Possibly the Roland-Garros fan base — as it has been every day during the tournament, the place was packed — like the idea of two young ladies scarcely out of their teens competing for the Coupe Lenglen, or maybe they thought young Eugenie, who is from Montreal, is one of theirs. The thing about people, and not only the French, is that they want to have their cake and eat it too. If you give up Quebec, or lose it to the British Empire, you cannot come back two and a half centuries later and say the French-speaking provinces of Canada are really French. But try to tell that to a tennis fan. They had Mary Pierce (American father) in 2000, and there are some who say a Belgian — Justine Henin, who won in 2003 and 2005-07 — is really a Frenchman, and then the record gets spotty. On the other hand, Suzanne Lenglen, of Lenglen Cup and Lenglen Stadium paternity, I mean maternity, won six times in the 1920s, plus six times in doubles and six times in mixed doubles, with Jacques Brugnon, one of the Four Musketeers, who were the Federer-Nadal-Djokovic-Murray of their time, late ’20s and early ’30s, except they were all from the same country.

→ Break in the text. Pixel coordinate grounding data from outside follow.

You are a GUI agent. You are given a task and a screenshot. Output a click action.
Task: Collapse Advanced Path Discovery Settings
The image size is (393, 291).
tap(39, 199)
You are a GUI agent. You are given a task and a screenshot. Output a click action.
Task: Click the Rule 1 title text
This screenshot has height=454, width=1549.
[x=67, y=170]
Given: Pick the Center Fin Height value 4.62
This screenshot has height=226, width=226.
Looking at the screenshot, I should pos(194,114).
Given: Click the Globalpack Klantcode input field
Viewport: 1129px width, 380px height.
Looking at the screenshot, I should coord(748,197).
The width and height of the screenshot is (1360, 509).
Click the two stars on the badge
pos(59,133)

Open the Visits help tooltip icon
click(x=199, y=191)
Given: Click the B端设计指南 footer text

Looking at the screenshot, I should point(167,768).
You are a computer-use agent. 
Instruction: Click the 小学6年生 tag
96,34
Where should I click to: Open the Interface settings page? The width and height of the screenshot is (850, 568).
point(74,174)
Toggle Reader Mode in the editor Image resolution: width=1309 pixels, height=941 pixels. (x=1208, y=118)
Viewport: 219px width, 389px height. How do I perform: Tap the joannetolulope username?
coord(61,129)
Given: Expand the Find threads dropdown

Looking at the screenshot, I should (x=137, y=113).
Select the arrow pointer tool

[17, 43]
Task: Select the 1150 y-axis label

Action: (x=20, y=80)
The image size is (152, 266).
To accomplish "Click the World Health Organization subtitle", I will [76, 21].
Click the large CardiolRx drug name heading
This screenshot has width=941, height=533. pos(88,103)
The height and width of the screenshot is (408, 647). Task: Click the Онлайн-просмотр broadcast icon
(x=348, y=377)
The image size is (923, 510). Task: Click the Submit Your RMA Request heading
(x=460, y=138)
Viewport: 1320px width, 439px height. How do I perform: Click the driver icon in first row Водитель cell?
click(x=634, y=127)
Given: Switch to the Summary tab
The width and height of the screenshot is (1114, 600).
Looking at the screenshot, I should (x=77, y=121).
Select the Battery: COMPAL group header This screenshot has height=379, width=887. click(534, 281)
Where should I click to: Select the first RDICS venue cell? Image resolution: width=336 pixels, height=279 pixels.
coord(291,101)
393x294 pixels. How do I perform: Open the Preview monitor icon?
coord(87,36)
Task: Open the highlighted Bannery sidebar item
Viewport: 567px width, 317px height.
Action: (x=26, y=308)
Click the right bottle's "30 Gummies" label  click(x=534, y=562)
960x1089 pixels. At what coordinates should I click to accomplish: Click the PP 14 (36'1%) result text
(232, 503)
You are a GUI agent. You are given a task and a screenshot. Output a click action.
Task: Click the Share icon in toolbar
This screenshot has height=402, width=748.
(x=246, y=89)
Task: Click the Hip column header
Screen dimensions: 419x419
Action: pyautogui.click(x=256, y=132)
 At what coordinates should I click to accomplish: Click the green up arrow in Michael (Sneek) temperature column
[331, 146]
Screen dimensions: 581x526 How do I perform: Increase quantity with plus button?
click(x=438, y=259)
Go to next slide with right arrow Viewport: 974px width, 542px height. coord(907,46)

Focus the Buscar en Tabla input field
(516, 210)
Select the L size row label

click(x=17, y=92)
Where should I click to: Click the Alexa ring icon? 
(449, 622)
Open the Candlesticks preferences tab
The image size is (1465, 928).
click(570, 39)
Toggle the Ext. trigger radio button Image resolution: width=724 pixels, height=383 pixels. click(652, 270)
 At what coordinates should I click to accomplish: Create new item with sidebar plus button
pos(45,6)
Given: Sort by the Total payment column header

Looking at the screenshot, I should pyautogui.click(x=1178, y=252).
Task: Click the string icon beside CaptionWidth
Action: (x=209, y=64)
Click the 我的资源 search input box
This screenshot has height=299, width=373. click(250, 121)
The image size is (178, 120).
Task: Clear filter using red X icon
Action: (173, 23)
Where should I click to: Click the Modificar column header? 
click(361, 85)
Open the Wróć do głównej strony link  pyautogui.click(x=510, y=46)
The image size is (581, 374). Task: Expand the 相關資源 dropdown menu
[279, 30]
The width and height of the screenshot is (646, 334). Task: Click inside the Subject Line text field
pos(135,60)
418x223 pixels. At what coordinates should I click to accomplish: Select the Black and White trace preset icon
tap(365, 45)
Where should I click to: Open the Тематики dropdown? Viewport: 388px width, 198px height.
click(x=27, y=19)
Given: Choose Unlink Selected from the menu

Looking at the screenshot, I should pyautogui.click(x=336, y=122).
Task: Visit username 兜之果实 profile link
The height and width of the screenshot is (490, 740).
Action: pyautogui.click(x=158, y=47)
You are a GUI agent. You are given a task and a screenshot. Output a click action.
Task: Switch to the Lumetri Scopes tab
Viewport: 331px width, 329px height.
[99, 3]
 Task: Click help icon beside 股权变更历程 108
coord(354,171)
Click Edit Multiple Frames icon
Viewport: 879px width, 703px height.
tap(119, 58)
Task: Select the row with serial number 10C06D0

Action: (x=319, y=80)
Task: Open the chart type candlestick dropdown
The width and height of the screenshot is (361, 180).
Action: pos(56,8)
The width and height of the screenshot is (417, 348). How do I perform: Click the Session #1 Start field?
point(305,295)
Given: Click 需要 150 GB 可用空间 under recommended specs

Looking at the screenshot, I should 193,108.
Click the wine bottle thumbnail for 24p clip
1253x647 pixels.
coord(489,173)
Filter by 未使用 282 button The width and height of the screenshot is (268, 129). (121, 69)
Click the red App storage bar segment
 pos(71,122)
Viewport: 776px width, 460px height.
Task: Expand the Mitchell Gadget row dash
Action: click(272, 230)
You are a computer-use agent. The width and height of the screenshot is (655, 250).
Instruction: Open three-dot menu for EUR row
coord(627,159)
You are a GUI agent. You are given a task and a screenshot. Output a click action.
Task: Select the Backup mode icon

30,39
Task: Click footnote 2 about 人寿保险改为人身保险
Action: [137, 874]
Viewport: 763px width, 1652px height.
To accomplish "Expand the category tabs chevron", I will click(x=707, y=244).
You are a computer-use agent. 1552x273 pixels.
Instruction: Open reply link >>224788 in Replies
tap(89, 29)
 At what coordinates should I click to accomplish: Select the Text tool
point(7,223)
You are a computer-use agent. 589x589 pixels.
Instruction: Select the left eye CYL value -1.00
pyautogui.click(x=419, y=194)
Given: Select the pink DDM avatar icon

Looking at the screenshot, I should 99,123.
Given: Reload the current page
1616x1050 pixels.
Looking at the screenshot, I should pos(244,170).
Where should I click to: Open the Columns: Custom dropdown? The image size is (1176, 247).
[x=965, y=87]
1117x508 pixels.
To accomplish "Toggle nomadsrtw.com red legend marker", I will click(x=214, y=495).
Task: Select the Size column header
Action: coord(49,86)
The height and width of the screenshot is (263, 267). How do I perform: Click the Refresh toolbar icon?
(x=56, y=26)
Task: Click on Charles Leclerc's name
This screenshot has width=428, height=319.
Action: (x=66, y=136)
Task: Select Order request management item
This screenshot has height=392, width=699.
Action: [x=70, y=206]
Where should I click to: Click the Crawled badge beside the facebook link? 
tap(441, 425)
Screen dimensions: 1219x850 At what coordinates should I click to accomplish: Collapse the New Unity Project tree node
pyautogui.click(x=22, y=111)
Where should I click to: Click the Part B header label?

France is a tennis power, if getting its men and women into the last few rungs of the draws at tournaments means anything. But they seem unable to clinch. Look who’s talking, an American commentator can hear them saying, but first of all some of our women, namely Williams sisters, have dominated the women’s tour since the late 1990s, and second our fall from the heights began at the turn of the century, with the retirement of Pete Sampras and Andre Agassi. We had a winner here in 1991-92 (Jim Courier), and 1989 (Michael Chang, then 17).

The Sharapova-Bouchard contest was not only more dramatic than Petkovic-Halep, it seems to me it was far more nerve-wracking than the Murray-Monfils five-setter that was played the day before on the same day. Certainly one cannot compare men’s and women’s tennis. Gael Monfils and Andy Murray played a wild game in terms of momentum shifts, but whoever had the momentum had it until he lost it. Murray was playing much better tennis than Monfils for three out of five sets. By contrast, Maria Sharapova and Eugenie Bouchard both played extremely well throughout; almost every game went to deuce (and often kept coming back to the deuce point).

The only objection one could have to the match was that the two young ladies kept the ball low over the net, going for strong deep ground strokes and setting up opportunities for winners. They went for fast ground strokes, showing nerves of steel as they repeatedly picked the ball on the rise and fired it back to the baseline, seemingly oblivious of the risk. There were several excellent plays at the net, but for the most part the issue was which one would manage first to pull her opponent to one side and then whack a winner down the line to the opposite corner.

The previous day’s Monfils meltdown remains a mystery, and likely will go down that way in tennis history. Andy Murray was, is — Monfils himself says so and the record is unambiguous — the better player, but the collapse of a player who had the momentum of two sets in a row, plus the home court advantage and with it a vociferous crowd, is still remarkable. Monfils won scarcely have a dozen points in the entire set, which was over in just over 20 minutes. Darkness? Perhaps, but it was Murray who said afterwards he could not see and wanted the ump to order a delay until the following morning.

The Big Four thus remain in control of the draw, with only Roger Federer missing from the semis. Rafa Nadal must hold off a Murray who is playing better on clay than he ever had, and follow up with a victory over either Novak Djokovic or Ernests Gulbis. However it goes, it will be a fine weekend on the west side of Paris.